Livre• Professeur de science politique à l’Université libre de Bruxelles, Pascal Delwitt a sorti une somme livresque consacrée aux gauches radicales en Europe du XIXe au XXIe siècles.

Professeur de science politique à l’Université libre de Bruxelles, Pascal Delwitt a sorti une somme livresque consacrée aux gauches radicales en Europe du XIXe au XXIe siècles. L’ouvrage est divisé en trois parties. La première porte sur la naissance du mouvement socialiste dans le dernier quart du XIXe siècle. La deuxième démarre avec la scission historique entre socialistes et communistes au lendemain de la guerre de 14-18 et de la révolution d’octobre 1917. Centré surtout sur le mouvement communiste européen, le propos se fixe alors sur les transformations que connaissent le mouvement communiste et les mouvements qui s’en réclament, jusqu’à la chute du mur de Berlin et de l’Union soviétique.

«A partir de 1918, la gauche radicale s’identifie largement à la famille communiste. Pour autant, la synonymie n’est pas parfaite. Des courants anarchistes, le syndicalisme révolutionnaire et des dissidences du mouvement communiste international- trotskiste et maoïste surtout (pourtant peu abordées dans le texte, ndlr) – se sont donnés à voir comme des vecteurs et des organisations de la gauche radicale», explique le politologue.
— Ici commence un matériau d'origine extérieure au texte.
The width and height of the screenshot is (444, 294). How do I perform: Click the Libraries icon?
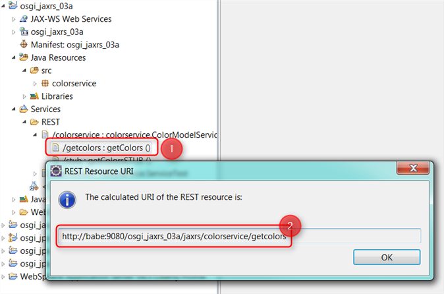35,96
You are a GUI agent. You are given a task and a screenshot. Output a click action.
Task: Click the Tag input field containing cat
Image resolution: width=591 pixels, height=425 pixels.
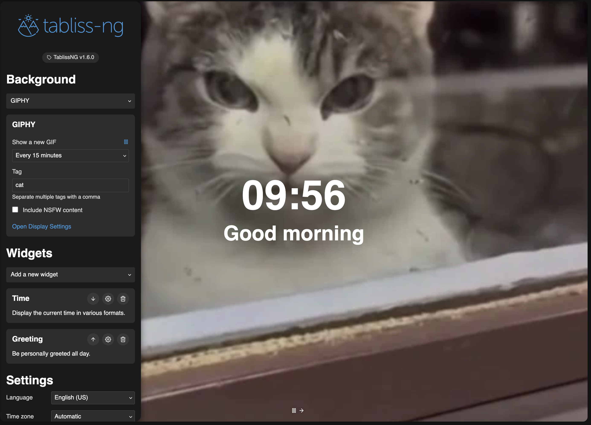click(70, 185)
La dernière partie (malheureusement la plus courte) aborde le nouveau paysage européen des gauches radicales, un courant marqué par une forte identité anti-capitaliste et un positionnement à la gauche de la social-démocratie. Le livre présente les différentes tendances d’un courant pluriel, en donnant un aperçu des trajectoires de partis comme le PCF, die Linke, le PCE, Syriza, le PTB, le PCP, Podemos ou le Socialistiche Partij hollandais ou la «maison commune» du groupe de la gauche unitaire – Gauche verte nordique au parlement européen. Une histoire qui reste encore difficile à évaluer, car elle est en train de se faire.

Pascal Delwit, Les gauches radicales en Europe, XIXe-XXIe siècles, Editions de l’université de Bruxelles, 2017, 650 pages.